Es waren kahle Bäume, die ihre knochigen Äste wie Finger in den Himmel reckten und gierig nach dem Licht der Sterne griffen.
Der Mann fühlte sich unwohl in dieser Umgebung, aber er hätte unmöglich weiterlaufen können. Dafür war er zu ausgezehrt von den Strapazen, die seine lange Reise gefordert hatte.

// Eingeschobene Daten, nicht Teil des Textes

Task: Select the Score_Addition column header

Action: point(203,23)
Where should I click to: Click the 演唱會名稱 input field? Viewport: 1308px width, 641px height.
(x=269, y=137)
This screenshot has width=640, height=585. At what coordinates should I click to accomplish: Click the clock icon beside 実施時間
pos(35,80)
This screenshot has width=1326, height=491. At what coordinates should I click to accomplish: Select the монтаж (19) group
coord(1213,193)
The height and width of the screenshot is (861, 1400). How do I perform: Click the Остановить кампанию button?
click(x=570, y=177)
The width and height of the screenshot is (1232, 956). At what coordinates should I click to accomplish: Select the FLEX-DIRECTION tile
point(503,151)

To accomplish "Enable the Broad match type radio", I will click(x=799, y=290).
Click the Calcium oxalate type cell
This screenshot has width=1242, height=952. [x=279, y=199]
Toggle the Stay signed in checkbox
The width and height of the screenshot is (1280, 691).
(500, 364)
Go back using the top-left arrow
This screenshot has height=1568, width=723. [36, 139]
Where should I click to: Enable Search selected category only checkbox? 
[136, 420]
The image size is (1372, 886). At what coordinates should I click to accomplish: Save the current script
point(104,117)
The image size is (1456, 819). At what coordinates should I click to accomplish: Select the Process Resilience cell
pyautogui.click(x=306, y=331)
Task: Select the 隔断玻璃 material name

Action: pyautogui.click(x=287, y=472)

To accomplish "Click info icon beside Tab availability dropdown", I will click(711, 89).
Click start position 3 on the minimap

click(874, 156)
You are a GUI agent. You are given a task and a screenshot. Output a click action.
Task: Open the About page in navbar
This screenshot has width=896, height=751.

Auch sein Hund kauerte ausgelaugt neben ihm auf dem trockenen Boden, seine Seiten hoben und senkten sich im gleichmäßigen Takt seines Atems. Das einst wundervoll schwarz weiß gefleckte Fell war längst zerzaust, strubbelig und braun geworden.
Anfangs waren sie sieben gewesen, den Hund nicht miteingeschlossen. Nach und nach hatte einer nach dem anderen seinen Tribut gezollt und wurde von der Natur zurückgefordert - hinuntergezogen, in die dunklen Tiefen der Erde.
Sie hatten wohl eine Reise angetreten, die nie hätte sein sollen. Sie waren wohl Menschen gewesen, die nicht hätten existieren sollen. Sie hatten wohl Dinge erfahren wollen, über die keine Seele je Bescheid wissen durfte. Jetzt nicht und nicht in aller Ewigkeit. Dinge, die besser im Verborgenen ruhten.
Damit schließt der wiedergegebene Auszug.